Il ritrovamento di esemplari di Chelonia mydas è un evento piuttosto raro nel Mediterraneo. La Chelonia Mydas infatti vive nei principali oceani della Terra e raramente è stata osservata lungo le coste africane del Mediterraneo, sembra infatti preferire le acque più fredde del nordeuropa. Può raggiungere 300 Kg e 1 m e mezzo di lunghezza del carapace che solitamente presenta un colore verde-bruno con disegni e marmorizzazioni degli scudi, mentre il piastrone è molto chiaro. Vive nella fascia litoranea, ma in occasione della migrazione periodica verso le zone di deposizione, può spingersi in mare aperto compiendo spostamenti anche di 2000 Km.

Secondo dati pubblicati dalla Regione Puglia nel decennio 1996-2006 sono stati segnalati solo 12 esemplari appartenenti a questa specie lungo le coste pugliesi. I Centri di Recupero della rete Tartanet hanno censito solo due esemplari di Chelonia mydas nel periodo 1999-2009 (Gallipoli Lecce 2008 – Loano Savona 1999). 

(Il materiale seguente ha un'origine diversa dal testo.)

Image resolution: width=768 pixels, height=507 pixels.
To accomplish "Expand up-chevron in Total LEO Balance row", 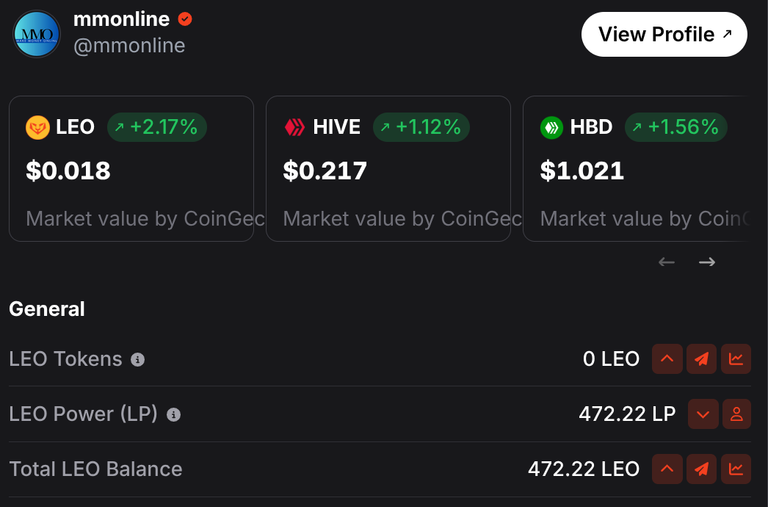I will click(667, 469).
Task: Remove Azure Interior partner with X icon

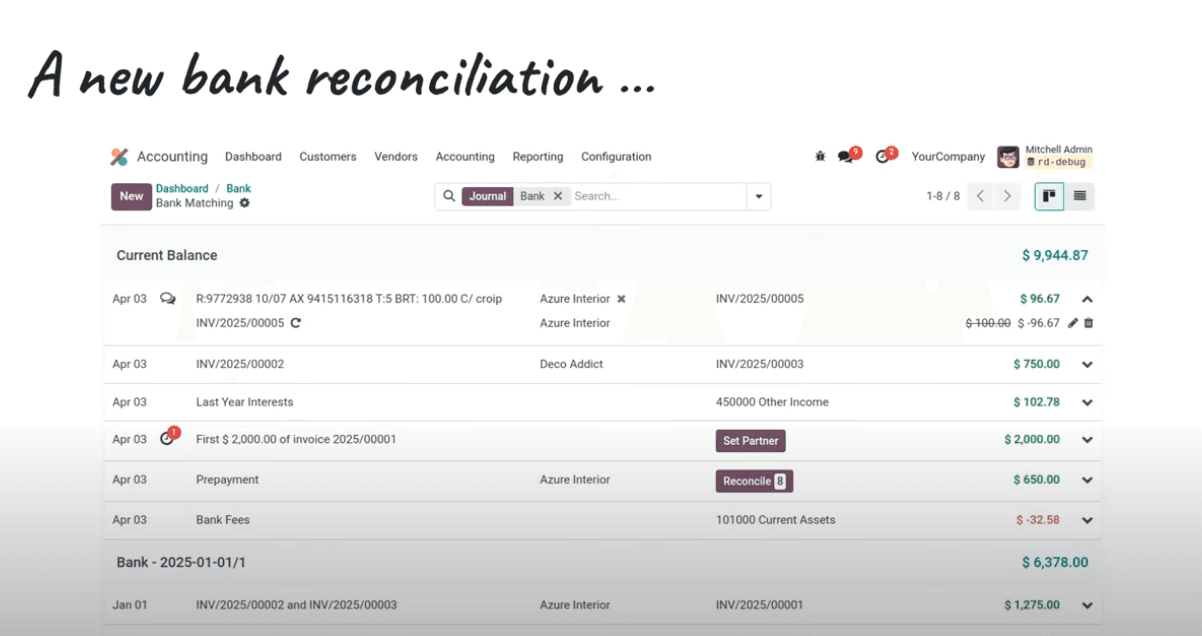Action: pos(621,299)
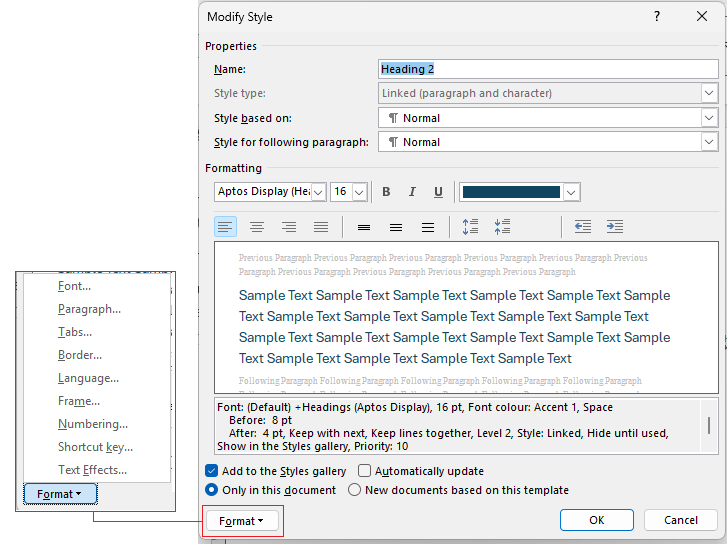Open the font size dropdown
The height and width of the screenshot is (544, 727).
click(359, 192)
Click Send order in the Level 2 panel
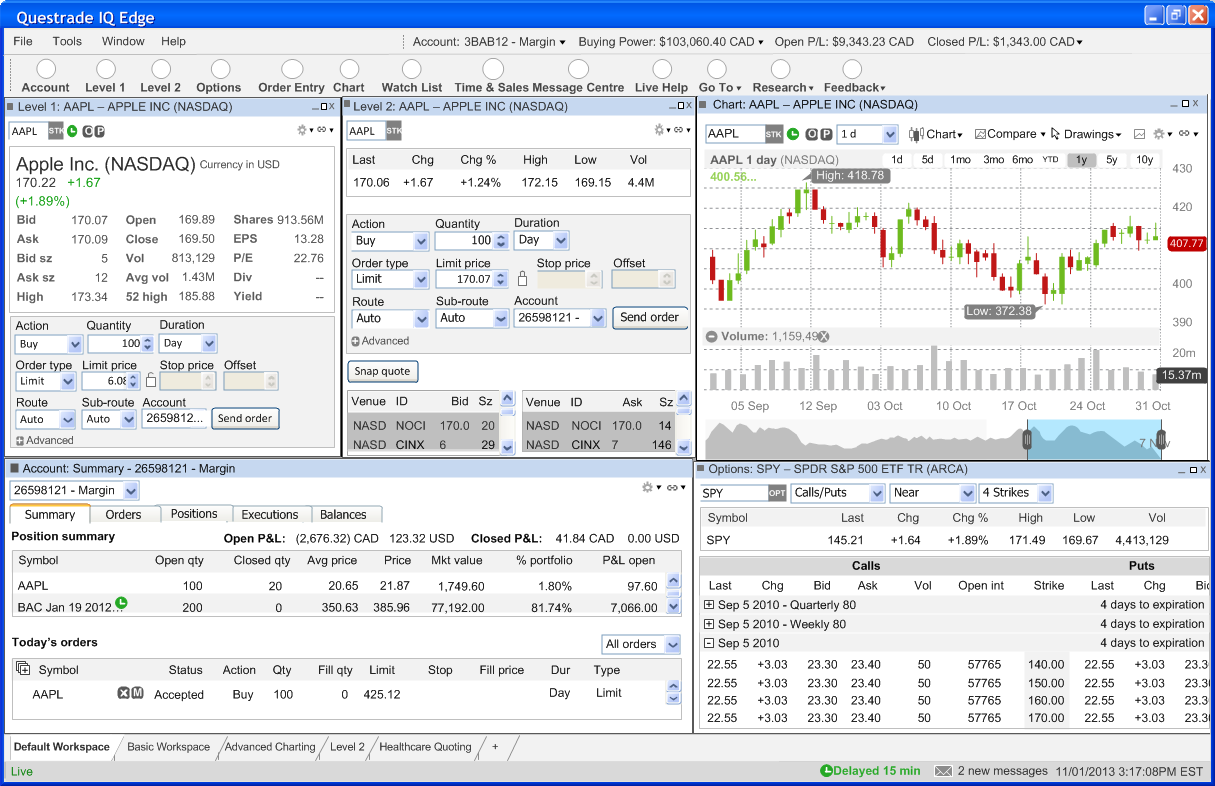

“Questo nuovo ritrovamento, dopo quello di maggio – commenta Antonio Nicoletti, responsabile Aree protette di Legambiente – è la prova di quanto il lavoro fatto in questi anni dal Crtm di Manfredonia sia importante e proficuo. Negli anni il centro è divenuto un punto di riferimento delle marinerie del basso Adriatico le quali sono ormai parte attiva della strategia di recupero e conservazione delle tartarughe marine”. Sono oltre 200 le tartarughe marine censite dal Crtm di Manfredonia.